Al, götür di mi... Bırakmış, gidiyor.
Üstelik, liste eksik...
Kendisine tahsis edilen "kafana göre harca" denilen
ödeneği de harcamadı.
Hediyeleri bıraktığı gibi... Papelleri de bıraktı.
46 trilyon liracık! Ye, yemedi... Gez, gezmedi.
O zaman bırak biz yiyelim...
Ona da izin vermedi. "Yetim hakkıdır" dedi, görevi
boyunca tasarruf ettiği 46 trilyonu, Maliye'ye iade etti...
Kemal Abi'ye.
Çocukları hálá memur...
First Lady desen... Bi Atıl Kutoğlu'nu bile tanımıyor...
Belediyeler, bizim paramızla simitçilere Cemil
ipekçi'den köstüm hazırlattı; o hálá kendi cebinden giyiniyor.
Aşçıyı, garsonu azalttı.
"Suyla çalışmıyor bunlar" dedi, 14 makam aracını geri
verdi.
Okluk'taki yazlık köşke hiç gitmedi.
Oğlunu evlendirdi, elektrik parasına kadar cebinden
ödedi.
Eşi düştü, bileğini kırdı; hastaneye sivil araçla götürdü,
röntgen için kuyruğa girdi, sıra bekledi.
Annesi vefat etti, gene sivil plakayla gitti; flap flap flap,
fors yapmadı...
Resmi yemekler hariç, kimseye davet vermedi.

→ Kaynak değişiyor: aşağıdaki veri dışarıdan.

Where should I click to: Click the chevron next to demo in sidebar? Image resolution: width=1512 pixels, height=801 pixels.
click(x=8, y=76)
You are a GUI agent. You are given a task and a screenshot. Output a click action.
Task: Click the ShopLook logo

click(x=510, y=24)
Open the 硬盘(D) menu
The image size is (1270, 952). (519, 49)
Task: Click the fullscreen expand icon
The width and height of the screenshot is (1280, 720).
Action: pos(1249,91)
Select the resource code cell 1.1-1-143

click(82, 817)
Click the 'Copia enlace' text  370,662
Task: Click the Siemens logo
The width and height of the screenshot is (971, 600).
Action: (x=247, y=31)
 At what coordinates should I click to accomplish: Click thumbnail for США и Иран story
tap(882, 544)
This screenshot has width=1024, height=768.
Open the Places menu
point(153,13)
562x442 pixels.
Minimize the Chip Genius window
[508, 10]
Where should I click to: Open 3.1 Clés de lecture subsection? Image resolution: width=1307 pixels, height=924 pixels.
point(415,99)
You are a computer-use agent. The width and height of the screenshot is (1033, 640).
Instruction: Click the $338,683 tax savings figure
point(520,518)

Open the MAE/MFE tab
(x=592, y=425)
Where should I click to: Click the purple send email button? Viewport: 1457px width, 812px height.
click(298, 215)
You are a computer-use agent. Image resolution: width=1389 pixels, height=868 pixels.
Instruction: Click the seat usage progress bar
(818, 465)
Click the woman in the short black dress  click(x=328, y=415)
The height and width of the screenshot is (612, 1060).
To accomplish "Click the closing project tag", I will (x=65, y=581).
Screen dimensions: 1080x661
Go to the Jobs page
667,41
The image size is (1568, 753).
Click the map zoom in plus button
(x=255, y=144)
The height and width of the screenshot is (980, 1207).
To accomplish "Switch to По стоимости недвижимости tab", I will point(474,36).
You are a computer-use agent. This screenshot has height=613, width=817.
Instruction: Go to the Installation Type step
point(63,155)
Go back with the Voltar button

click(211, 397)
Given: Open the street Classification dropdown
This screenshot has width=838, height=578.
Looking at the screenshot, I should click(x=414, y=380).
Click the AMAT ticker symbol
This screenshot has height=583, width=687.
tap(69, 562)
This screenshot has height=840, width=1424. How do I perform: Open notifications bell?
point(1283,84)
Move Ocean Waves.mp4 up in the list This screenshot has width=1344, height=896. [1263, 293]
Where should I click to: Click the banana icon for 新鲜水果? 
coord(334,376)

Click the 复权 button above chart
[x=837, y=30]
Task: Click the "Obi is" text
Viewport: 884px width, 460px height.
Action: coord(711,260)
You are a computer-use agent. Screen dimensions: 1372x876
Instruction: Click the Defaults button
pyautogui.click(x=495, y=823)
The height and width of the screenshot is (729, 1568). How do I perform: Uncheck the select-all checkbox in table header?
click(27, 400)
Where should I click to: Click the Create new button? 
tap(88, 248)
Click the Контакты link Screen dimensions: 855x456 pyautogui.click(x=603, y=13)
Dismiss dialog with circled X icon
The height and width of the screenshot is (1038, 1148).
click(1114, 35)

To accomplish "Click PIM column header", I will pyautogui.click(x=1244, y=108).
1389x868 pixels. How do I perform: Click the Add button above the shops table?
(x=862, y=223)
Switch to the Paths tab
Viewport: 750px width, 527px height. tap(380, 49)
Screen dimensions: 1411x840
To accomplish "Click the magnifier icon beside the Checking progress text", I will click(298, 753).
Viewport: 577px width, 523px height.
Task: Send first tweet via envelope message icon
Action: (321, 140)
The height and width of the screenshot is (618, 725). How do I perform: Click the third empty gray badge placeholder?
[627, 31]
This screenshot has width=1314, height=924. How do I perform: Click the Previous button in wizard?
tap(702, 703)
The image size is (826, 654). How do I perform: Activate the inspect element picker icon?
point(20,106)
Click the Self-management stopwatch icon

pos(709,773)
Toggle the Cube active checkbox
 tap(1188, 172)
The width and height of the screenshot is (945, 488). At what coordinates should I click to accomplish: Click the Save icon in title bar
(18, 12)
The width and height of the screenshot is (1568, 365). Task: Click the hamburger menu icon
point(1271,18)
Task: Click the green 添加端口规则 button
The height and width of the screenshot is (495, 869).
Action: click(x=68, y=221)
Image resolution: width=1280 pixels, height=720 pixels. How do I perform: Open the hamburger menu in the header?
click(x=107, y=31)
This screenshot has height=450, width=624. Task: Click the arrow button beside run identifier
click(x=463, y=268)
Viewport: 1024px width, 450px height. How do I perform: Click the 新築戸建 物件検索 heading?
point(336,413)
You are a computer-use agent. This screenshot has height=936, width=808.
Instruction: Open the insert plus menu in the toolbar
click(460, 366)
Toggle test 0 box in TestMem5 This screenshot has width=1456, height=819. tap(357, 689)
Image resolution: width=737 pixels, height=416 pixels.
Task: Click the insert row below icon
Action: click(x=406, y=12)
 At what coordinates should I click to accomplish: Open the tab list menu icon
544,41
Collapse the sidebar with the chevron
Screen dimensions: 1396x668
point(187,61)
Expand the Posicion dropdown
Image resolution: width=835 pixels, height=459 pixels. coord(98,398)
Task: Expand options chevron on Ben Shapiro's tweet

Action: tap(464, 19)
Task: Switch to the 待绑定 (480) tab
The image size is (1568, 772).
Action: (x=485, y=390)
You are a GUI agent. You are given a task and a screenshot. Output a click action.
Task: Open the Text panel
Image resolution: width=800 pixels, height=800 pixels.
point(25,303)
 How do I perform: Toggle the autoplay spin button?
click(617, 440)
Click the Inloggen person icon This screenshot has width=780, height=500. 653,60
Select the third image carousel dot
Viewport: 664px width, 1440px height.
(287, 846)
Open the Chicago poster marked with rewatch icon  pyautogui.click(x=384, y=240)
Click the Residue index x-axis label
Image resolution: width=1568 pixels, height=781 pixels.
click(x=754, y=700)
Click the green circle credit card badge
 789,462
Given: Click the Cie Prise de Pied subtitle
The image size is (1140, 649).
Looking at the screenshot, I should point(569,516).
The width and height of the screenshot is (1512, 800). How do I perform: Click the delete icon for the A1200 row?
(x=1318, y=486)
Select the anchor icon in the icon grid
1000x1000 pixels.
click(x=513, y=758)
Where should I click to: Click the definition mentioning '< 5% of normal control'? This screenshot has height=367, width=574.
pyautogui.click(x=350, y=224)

Mutfakta yerli ürün kullandırttı.
Şatafattan uzak durdu.
Yeminini tuttu...
Hukuku üstün kıldı.
E haliyle... Sevilmedi.
Sevilmez. *
türkiye tarihinin en pasif cumhurbaşkanı. o kadar pasif ki şimdi gündemin en civcivli olduğu zaman bile kimse mikrofon uzatıp siz ne düşünüyorsunuz demiyor o derece yani. hani bi fikir verir imajı yok adamda. bazen sosyal medyada şu kadar hediyeyi çankaya köşküne hibe olarak bırakması anlatılır. hediye bırakması kriz çıkartarak memlekete attığı kazığı unutturmamalı. o makam olmasa hediye gelirmiydi o da ayrı. kendisini o makama getirenleri bendeniz tarafından baya sövülerek günaha girmeme sebeb olmuştur. bi de dinar depremi sırasında afet bölgesini arabasında şöyle bi bakıp gazlamış, inip bi geçmiş olsun deme nezaketini göstermemiştir. dinar derken kuveyt dinarı değil sezerin toprağı afyon ilinin kazasıdır.